Sprague, J., dissenting:

The demurrer to the complaint was properly overruled.

Upon the first point of demurrer the allegation in the complaint, “that on the said 18th day of August, 1865, at Chinese Camp, county and State first aforesaid, the plaintiff herein, to Miller & Co., the agents of said defendant company, having before that date made application thereto, effected an insurance and became insured in said defendant company,” etc., if it stood as an independent allegation, would be but a conclusion of law; but' it is followed in immediate connection by an allegation setting forth the facts constituting a contract of insurance against loss by fire, originating from any cause.

The second ground of demurrer is untenable.

The third ground of demurrer is not well taken. The complaint substantially avers performance by plaintiff of the acts required of him as conditions precedent to defendant’s liability, and the averment that these acts were performed in the “ manner required and according to the conditions of the policy,” is sufficient under the sixtieth section of the Practice Act. The complaint, upon its face, states a good cause of action upon a policy of insurance against loss by fire, unrestricted in origin or occasion.

The second assignment of error, to wit: the admission of the policy in evidence, offered by plaintiff against the objections, is well taken, admitting the amendment made to the complaint on the trial to have been properly allowed.

As appears by the complaint, the policy declared upon insured against loss by fire originating from any cause, and under all circumstances; whereas, the policy offered and *178read in evidence against the objections of defendant limits and restricts the responsibility of the insurer to losses other than “ losses hy theft at or after a fire, loss or damage by fire caused by means of or during an invasion, insurrection, riot, civil commotion, or military or usurped power,” and the allegation in the amendment to the complaint, “that the said fire was not caused by means of any of the exceptions specified in the conditions of the said policy, against which the said defendants declare in said policy that they do not insure,” is insufficient to authorize the admission of the policy offered, because the terms of the policy stated in the complaint as amended are essentially different from the one offered.

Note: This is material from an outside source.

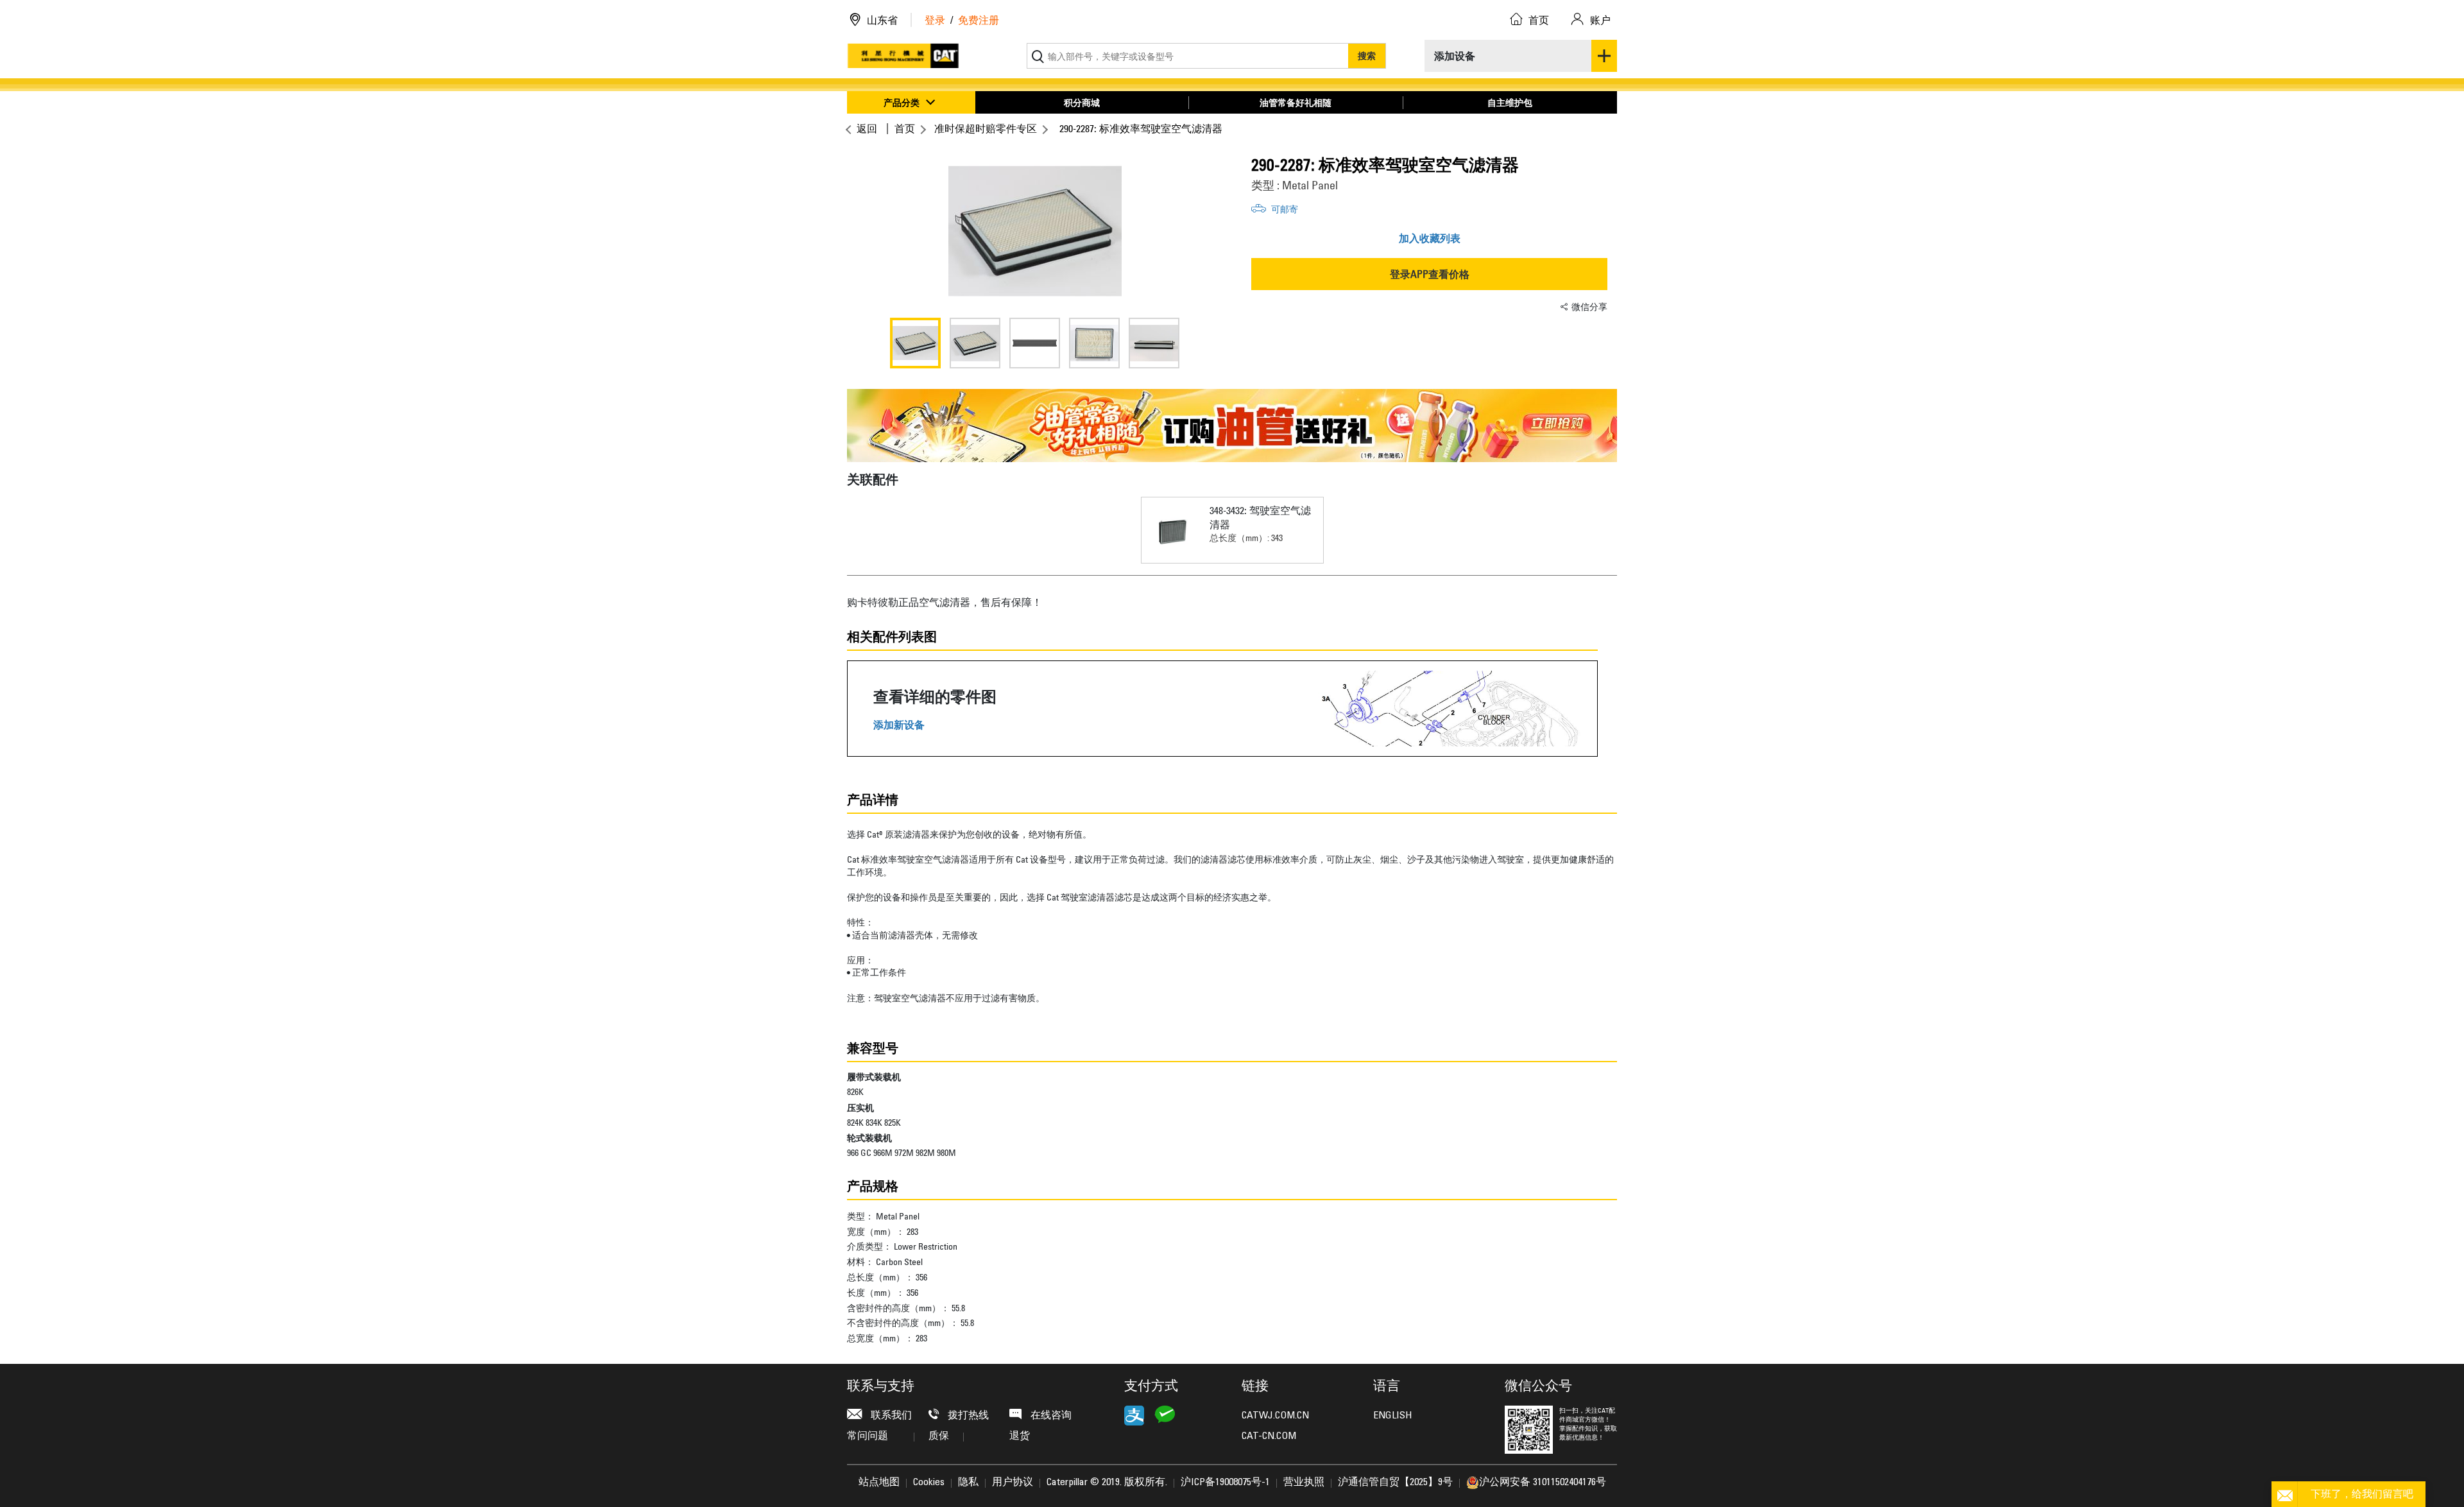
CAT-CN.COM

The complaint should have affirmatively alleged the loss within the restricted limits, stating the limits as prescribed in section two of the policy.

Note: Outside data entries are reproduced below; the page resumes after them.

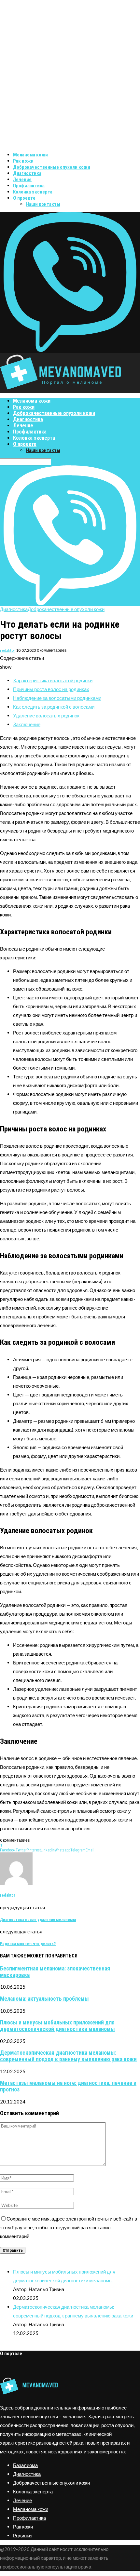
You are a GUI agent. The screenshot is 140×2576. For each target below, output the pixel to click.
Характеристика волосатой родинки (52, 680)
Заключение (26, 724)
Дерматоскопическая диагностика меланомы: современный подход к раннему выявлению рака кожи (68, 2055)
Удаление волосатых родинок (46, 715)
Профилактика (29, 186)
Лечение (22, 179)
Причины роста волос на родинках (51, 689)
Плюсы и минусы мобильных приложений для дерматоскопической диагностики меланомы (57, 2025)
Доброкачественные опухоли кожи (51, 167)
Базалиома (25, 2465)
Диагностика (27, 173)
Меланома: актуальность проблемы (44, 1998)
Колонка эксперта (32, 192)
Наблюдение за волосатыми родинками (57, 698)
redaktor (7, 650)
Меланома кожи (30, 155)
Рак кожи (23, 161)
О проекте (24, 198)
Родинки (22, 2535)
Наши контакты (43, 204)
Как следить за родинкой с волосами (53, 707)
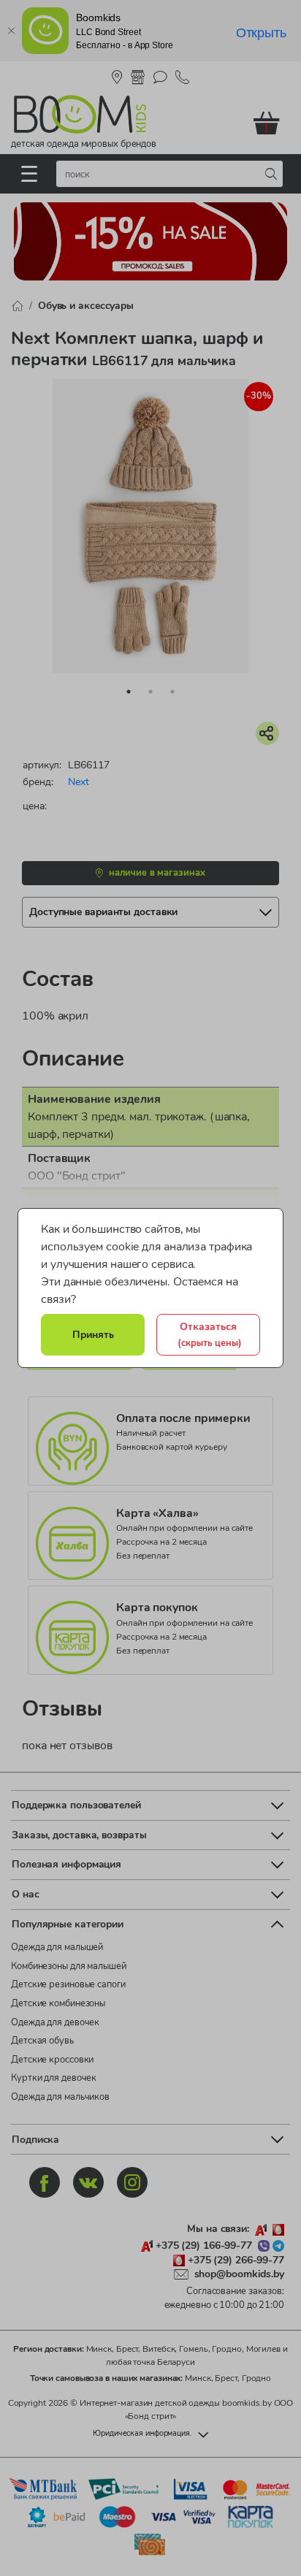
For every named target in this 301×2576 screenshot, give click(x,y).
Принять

This second section of the policy offered is a special restriction of the general undertaking of defendant contained in the first section. The complaint seems to have disregarded the terms and legal effect of this section, and, as the plaintiff assumed to state the contract sued on according to its legal effect, without setting it out hoec verba, he cannot be permitted to give in evidence, in support of his complaint, a contract the legal effect of which is essentially different.

The allegata and probata should correspond. The policy offered is at fatal variance with the allegations of the complaint. (Fairchild v. Slocum, 19 Wend. 833; Rockefeller v. Hoysradt, 2 Hill, 617.)

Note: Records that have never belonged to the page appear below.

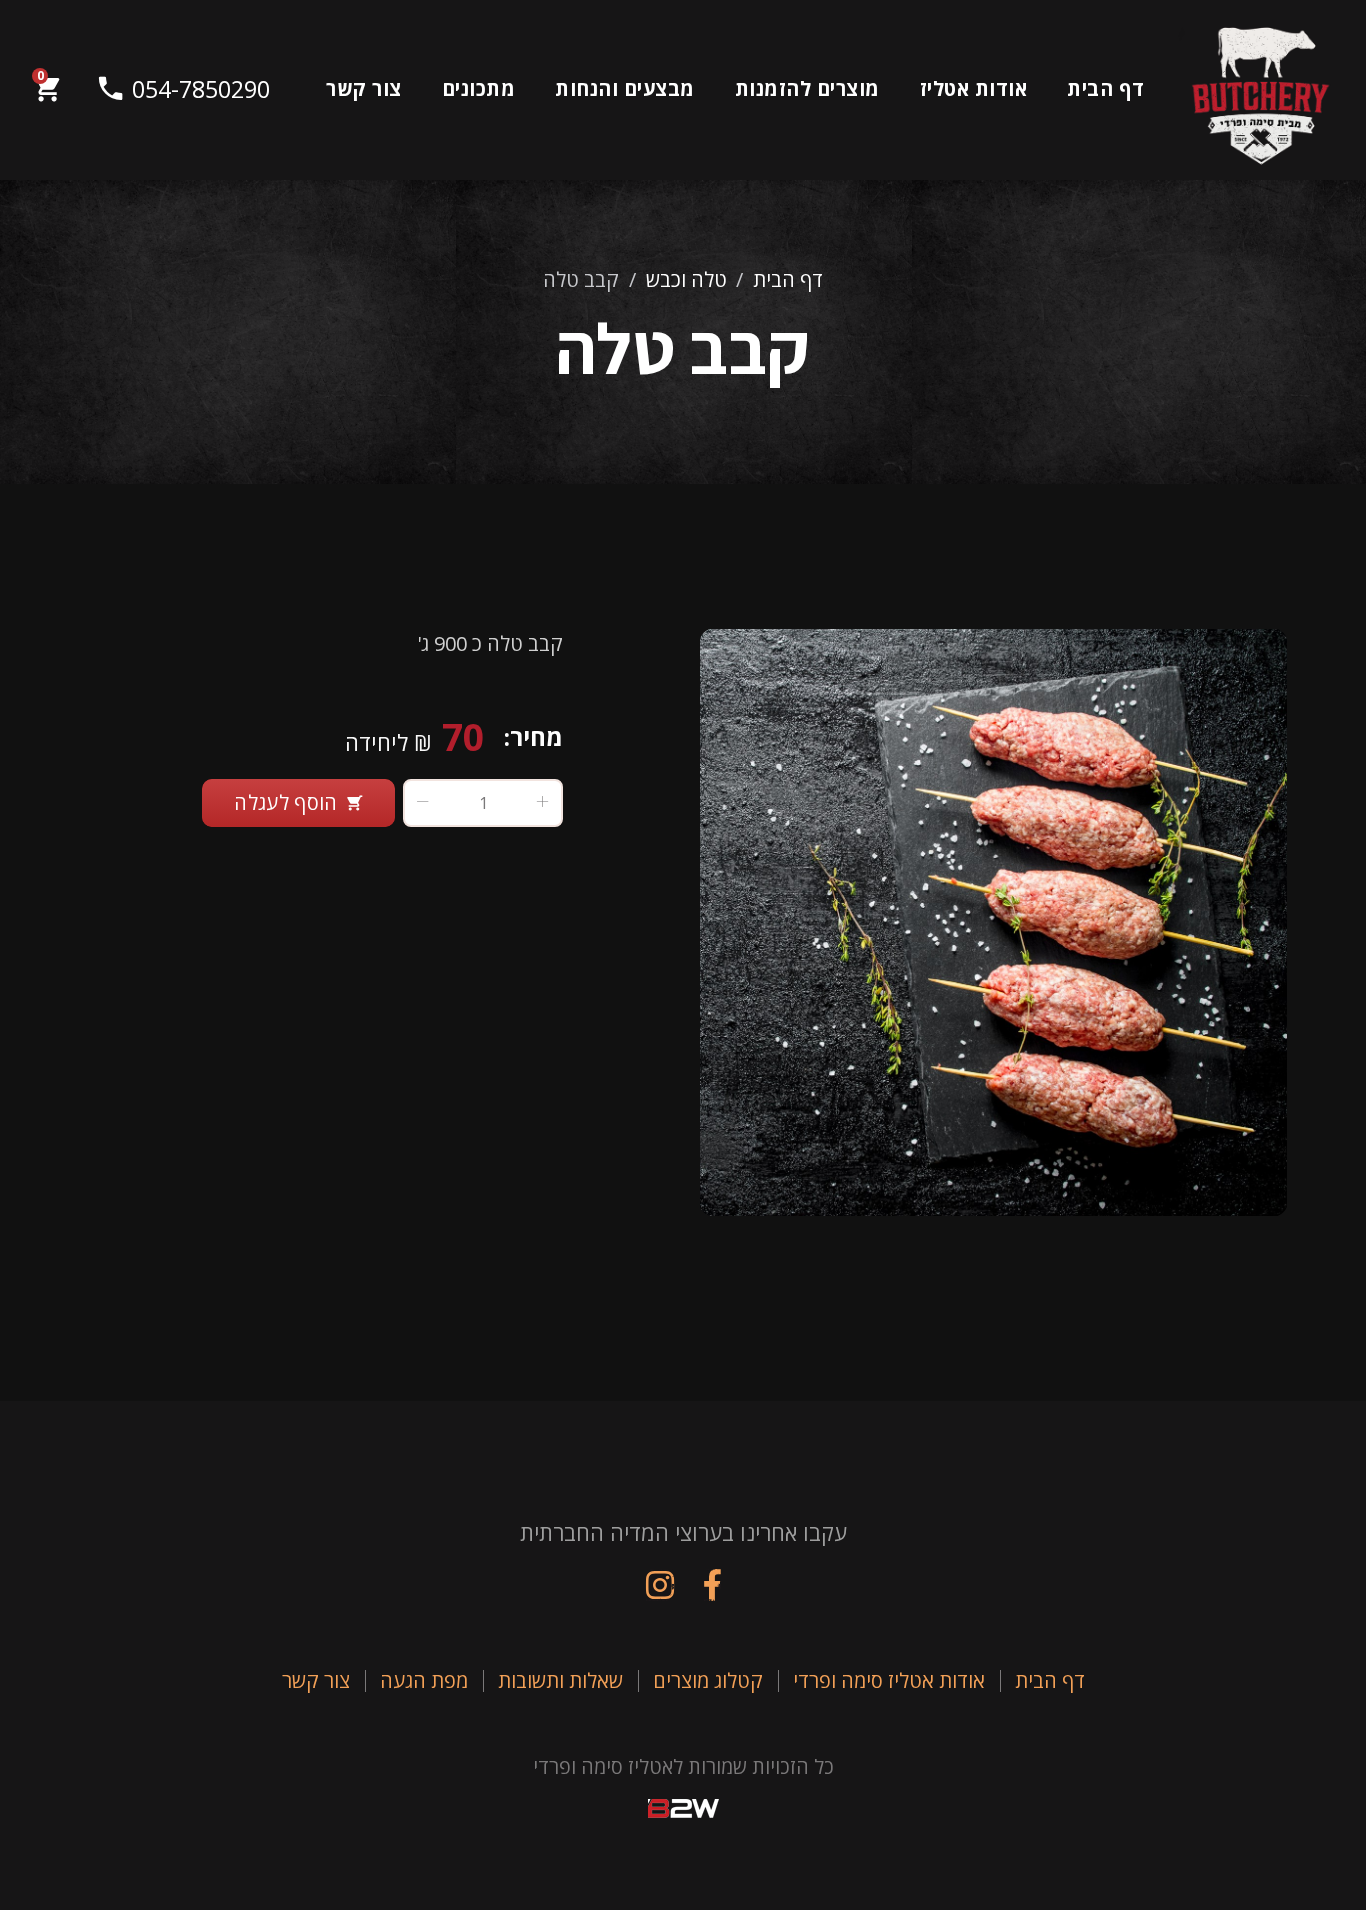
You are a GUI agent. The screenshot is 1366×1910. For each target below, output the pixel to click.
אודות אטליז (974, 88)
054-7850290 (182, 89)
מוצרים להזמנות (807, 88)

“ When a pleader assumes to ser out the. particulars of his case, he must be held to have done so.” (Low v. Henry, 9 Cal. 551.)

And when a complaint or answer assumes to set out a contract according to its legal effect, and not hoec verba, the allegations cannot be sustained, nor can the responsibility of the party thereby sought to be charged be established by proof of a contract materially modifying or changing the *179responsibility as charged. (Green v. Covillaud, 10 Cal. 331; Cornwall v. Haight, 8 Barb. 329.)

The instruction asked by the defendant was improper in two respects: First—Because it does not appear that there was any evidence at the trial to point that portion of the instruction with reference to the cause of the fire. Second—That portion thereof having reference to the extent of the loss is too restricted, add would visit honest error of judgment with the same penalty as corrupt falsehood. I am of opinion that the modification to the instruction made by the Court is technically and substantially erroneous; a deliberate, willful attempt of the insured to exaggerate his loss by false swearing, whether the effect he to secure a small or large sum exceeding the actual loss, would vitiate the policy. The test upon this point is the corrupt, fraudulent intent to magnify and exaggerate the loss, not the magnitude of the excess over the actual loss. Although a sworn estimate greatly exceeding the real loss might be a circumstance tending to show vicious intent, the simple fact of over-estimate clearly should not be conclusive upon the question of fraud, as it may have been the result of honest error of judgment; hence, the word much, as used in the qualifying instruction, was calculated to mislead the jury, and ought not to have been used.

With this correction, I am entirely satisfied with the instruction as finally given by the Court.

Under our statute, (Prac. Act, Sec. 167,) the papers constituting the preliminary proof of loss, served upon defendant, were properly allowed to be taken by the jury under the instruction given by the Court in relation thereto.

Entertaining these views of the case, I am of opinion the judgment and order should he reversed and cause remanded, with leave to plaintiff to amend his complaint.

Mr. Chief Justice Sawyer expressed no opinion.